Read this Term and other cryptocurrencies have captured people’s attention with amazing gains, creating newly minted billionaires and millionaires. However, there are also conversations about the volatility associated with crypto coins and the recent sell-off in Bitcoin. But what remains is the dire need for quality talents to work in such rapidly growing companies.
With cryptocurrency going mainstream, there is now intense competition from major banks, hedge funds, fintechs, investment banks, and all sorts of other financial institutions. Tesla, Block Inc (formerly Square), Meta Platform Inc (formerly Facebook), MicroStrategy, Apple, and other tech firms are seeking to get in the crypto sector or have already taken action. El Salvador, a country in Central America, has already made Bitcoin a legal tender. All these show that a large number of job openings seek talents to leverage their strategic positions in the crypto industry.
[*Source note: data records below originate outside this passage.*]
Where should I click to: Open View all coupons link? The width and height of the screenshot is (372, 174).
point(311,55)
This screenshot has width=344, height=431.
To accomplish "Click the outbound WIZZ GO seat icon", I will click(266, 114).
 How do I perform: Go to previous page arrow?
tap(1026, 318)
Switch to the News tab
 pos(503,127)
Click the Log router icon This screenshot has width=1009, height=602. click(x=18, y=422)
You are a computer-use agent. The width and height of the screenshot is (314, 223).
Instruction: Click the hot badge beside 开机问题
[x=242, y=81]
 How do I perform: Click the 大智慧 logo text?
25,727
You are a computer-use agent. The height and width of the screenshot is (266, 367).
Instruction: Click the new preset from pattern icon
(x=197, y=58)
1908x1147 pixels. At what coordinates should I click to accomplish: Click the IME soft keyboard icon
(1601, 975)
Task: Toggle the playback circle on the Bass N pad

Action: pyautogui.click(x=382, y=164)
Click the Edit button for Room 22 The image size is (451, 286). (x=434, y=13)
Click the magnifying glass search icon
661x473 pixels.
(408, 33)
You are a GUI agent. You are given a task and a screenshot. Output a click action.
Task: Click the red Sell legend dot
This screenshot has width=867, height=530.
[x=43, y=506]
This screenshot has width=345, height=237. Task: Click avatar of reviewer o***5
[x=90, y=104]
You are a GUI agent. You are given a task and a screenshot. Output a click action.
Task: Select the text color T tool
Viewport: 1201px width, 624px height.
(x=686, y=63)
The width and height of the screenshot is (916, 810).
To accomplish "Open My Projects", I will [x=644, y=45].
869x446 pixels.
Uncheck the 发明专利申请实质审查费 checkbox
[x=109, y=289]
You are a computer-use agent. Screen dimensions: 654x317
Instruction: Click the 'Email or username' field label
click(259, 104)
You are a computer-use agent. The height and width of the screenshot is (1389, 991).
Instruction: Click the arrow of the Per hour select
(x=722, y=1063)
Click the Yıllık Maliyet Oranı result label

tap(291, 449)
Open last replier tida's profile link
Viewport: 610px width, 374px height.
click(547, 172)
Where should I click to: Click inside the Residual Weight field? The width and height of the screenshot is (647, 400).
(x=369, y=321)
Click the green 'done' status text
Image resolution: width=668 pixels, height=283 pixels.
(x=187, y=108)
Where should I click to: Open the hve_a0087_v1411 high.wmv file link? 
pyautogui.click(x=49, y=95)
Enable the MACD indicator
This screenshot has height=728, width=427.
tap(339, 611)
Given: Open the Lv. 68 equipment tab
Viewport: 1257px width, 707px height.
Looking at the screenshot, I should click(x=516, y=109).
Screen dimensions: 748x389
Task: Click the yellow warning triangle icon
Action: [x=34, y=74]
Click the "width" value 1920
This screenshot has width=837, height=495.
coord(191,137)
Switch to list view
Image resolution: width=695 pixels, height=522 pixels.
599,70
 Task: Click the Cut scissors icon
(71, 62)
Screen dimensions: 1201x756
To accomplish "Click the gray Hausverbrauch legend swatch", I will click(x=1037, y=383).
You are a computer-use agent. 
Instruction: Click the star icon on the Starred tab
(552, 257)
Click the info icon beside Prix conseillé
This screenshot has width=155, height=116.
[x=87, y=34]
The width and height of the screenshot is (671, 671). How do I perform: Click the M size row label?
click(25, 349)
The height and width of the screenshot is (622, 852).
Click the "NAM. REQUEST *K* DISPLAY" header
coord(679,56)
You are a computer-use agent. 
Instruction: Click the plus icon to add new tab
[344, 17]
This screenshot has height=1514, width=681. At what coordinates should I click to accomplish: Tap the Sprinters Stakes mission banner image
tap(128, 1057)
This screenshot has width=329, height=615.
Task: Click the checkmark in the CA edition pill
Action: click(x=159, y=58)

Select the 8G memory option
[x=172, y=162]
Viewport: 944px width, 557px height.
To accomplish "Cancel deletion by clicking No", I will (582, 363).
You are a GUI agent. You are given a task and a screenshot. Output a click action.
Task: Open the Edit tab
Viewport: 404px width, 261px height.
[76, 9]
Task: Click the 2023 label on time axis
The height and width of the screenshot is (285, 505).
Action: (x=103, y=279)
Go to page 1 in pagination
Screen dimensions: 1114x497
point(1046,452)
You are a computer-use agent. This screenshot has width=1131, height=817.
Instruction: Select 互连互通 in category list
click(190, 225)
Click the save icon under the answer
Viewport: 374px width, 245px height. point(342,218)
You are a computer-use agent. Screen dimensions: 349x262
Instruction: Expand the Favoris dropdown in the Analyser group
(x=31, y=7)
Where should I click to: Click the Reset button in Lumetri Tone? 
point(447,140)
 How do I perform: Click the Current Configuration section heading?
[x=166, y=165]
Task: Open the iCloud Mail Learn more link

Coinbase, the largest crypto exchange in the US, has been hiring from investment banks such as JPMorgan, Barclays, and HSBC. Binance, the world’s largest crypto exchange, recently advertised more than 350 jobs globally. BlockFi, a crypto-management platform, currently hired 100 people internationally, including both remote and in-office options. Last year, Crypto exchange FTX hired a former forex sales executive from HSBC as an effort to serve traditional financial institutions. The Bahamian-based exchange has been actively reaching out to traditional finance firms (like banks, payment processors, and hedge funds) to develop relationships, figuring out which products they want most, and developing beta versions of such products.